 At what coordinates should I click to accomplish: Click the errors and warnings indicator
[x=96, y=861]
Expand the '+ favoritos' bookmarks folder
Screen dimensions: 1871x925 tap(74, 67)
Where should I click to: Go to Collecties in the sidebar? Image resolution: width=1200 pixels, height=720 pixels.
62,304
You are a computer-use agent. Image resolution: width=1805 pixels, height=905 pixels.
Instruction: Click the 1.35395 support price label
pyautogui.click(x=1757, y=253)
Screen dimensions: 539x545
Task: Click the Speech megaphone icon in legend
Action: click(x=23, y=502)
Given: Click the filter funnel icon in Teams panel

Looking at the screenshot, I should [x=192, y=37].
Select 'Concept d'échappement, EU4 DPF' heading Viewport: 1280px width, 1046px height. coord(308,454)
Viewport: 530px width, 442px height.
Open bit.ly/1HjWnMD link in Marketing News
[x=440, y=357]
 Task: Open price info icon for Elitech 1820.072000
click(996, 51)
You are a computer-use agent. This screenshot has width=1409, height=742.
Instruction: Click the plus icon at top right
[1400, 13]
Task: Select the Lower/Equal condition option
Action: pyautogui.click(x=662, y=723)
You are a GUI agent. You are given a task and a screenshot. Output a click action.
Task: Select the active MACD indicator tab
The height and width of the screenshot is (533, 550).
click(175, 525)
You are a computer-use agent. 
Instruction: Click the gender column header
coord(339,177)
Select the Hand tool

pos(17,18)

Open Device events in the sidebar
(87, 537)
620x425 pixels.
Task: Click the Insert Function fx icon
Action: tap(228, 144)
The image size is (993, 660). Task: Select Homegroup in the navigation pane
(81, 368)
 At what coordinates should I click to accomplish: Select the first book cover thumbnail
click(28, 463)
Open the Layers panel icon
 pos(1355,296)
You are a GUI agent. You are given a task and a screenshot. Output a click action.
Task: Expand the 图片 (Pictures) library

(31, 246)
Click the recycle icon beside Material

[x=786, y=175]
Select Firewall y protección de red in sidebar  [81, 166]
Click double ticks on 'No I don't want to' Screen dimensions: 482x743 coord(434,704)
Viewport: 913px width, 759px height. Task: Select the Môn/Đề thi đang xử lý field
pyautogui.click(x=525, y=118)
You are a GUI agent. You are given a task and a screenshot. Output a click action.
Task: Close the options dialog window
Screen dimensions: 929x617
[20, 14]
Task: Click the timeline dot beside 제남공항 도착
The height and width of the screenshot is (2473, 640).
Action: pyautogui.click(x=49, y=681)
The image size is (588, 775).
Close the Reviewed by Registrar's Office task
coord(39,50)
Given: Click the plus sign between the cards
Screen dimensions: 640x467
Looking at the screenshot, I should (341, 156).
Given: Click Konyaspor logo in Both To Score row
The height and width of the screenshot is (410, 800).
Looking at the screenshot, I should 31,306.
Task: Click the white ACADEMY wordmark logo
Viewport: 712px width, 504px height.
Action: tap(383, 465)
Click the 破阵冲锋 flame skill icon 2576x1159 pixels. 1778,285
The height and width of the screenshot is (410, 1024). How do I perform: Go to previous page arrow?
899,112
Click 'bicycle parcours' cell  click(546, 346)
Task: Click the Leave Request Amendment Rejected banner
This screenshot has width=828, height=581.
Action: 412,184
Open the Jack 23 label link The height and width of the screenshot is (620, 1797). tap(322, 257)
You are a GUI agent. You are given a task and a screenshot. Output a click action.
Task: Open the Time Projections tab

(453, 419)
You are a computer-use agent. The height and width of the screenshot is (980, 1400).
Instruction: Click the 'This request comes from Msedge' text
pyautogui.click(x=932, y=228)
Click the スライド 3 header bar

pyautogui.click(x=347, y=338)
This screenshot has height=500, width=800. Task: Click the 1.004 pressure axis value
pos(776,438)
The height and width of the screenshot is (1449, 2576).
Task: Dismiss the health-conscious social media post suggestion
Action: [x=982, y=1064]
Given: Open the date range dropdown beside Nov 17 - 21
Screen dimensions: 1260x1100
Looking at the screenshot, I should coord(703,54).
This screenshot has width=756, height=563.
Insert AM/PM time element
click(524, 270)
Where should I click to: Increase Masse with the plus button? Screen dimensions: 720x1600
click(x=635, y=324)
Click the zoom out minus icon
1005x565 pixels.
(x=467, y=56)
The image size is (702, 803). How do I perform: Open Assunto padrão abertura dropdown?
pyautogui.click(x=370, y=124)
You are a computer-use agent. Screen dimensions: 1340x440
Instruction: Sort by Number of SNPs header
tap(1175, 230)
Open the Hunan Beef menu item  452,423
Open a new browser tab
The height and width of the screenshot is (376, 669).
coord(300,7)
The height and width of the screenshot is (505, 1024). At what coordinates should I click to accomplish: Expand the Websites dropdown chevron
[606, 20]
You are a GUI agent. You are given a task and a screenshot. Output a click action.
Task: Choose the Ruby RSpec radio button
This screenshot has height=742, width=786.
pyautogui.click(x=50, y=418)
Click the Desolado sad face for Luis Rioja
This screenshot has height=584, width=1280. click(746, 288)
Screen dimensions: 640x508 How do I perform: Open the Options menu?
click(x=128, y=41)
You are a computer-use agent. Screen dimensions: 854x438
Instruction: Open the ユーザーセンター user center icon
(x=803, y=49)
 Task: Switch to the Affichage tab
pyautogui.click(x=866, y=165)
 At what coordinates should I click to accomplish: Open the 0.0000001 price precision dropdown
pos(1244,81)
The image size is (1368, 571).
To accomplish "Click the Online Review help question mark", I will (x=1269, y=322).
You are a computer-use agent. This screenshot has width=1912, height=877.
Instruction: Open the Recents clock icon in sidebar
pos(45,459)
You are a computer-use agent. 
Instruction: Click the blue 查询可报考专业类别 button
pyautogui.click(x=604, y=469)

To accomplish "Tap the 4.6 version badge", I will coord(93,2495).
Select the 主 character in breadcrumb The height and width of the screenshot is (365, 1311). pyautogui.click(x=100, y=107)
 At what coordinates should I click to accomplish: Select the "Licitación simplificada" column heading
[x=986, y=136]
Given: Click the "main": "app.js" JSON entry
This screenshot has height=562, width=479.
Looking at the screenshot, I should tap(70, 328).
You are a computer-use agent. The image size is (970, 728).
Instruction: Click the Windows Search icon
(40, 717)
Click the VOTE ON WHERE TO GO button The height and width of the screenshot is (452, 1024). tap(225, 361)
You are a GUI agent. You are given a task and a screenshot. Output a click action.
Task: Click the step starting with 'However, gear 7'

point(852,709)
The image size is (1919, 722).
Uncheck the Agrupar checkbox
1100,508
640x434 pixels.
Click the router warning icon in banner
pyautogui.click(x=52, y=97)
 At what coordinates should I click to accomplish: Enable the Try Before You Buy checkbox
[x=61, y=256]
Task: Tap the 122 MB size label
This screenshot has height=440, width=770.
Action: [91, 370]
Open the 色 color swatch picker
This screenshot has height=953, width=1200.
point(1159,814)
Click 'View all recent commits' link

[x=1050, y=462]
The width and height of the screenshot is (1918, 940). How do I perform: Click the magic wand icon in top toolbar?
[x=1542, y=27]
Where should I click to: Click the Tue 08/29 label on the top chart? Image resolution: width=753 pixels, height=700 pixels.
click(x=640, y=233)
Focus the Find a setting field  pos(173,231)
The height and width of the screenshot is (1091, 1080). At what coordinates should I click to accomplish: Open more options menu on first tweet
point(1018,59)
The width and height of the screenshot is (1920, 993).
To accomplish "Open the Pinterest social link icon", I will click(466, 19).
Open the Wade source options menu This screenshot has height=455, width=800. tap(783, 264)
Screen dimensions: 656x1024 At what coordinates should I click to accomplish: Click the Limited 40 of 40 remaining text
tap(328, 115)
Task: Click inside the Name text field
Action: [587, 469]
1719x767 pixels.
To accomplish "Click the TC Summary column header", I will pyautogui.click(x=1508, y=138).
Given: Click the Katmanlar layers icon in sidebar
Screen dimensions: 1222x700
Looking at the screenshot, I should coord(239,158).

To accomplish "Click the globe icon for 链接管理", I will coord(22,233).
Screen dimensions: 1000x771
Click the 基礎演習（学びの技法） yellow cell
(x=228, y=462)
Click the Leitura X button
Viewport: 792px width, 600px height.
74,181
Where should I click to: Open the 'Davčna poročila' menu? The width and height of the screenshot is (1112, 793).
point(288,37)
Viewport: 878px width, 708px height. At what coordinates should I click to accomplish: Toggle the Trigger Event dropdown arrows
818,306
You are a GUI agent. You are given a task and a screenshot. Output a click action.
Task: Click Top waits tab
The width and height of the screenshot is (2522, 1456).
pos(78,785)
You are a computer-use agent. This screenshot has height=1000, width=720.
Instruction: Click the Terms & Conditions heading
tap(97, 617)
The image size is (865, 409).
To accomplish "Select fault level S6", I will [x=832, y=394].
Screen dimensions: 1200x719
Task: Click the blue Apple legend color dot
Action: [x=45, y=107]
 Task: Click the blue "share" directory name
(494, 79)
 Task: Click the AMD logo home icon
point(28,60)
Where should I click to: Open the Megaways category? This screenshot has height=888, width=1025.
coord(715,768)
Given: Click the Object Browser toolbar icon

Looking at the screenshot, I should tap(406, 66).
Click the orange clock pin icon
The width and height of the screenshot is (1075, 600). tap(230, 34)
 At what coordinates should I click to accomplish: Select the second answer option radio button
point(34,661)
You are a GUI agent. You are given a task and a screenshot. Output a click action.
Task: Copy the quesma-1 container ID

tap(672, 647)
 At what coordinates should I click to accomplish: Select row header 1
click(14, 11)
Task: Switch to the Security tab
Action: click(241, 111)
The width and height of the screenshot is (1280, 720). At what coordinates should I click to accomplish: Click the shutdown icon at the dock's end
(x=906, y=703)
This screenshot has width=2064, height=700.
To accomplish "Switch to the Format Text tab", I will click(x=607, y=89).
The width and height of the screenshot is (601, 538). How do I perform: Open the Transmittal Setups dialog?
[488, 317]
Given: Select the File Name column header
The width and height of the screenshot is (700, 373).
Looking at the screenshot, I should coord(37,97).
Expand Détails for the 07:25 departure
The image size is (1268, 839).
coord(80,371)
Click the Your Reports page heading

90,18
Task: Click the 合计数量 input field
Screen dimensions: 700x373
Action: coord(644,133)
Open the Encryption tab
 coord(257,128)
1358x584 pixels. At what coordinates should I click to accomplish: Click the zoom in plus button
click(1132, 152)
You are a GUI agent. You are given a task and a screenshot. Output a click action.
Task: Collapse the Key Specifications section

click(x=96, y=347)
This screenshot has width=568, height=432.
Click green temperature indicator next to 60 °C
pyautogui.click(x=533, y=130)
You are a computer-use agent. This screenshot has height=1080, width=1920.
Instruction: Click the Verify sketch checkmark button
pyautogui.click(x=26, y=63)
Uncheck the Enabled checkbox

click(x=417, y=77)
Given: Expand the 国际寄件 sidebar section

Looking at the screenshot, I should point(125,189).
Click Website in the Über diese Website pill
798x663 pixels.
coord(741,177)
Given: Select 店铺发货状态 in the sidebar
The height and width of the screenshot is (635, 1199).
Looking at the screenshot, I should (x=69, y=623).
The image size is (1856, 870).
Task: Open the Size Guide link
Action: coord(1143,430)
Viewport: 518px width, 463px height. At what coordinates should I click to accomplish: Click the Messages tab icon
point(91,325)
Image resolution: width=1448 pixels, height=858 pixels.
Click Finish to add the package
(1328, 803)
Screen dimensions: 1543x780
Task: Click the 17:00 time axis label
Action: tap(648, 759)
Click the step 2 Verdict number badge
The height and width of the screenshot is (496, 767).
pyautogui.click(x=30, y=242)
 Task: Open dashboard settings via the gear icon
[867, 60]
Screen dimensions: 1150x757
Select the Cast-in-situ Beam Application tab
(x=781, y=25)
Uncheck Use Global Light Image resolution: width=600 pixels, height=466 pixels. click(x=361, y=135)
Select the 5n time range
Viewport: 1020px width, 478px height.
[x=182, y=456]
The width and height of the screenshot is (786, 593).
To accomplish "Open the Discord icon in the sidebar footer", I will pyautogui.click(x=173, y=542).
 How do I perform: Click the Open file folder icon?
□ □ □ □ □ □ □
__WHAT NEEDS TO BE DONE__
Copy each line of the listing above that contains the word "badge".

__SOLUTION TO THIS EXERCISE__
To accomplish "Tap the 4.6 version badge", I will coord(93,2495).
Click the step 2 Verdict number badge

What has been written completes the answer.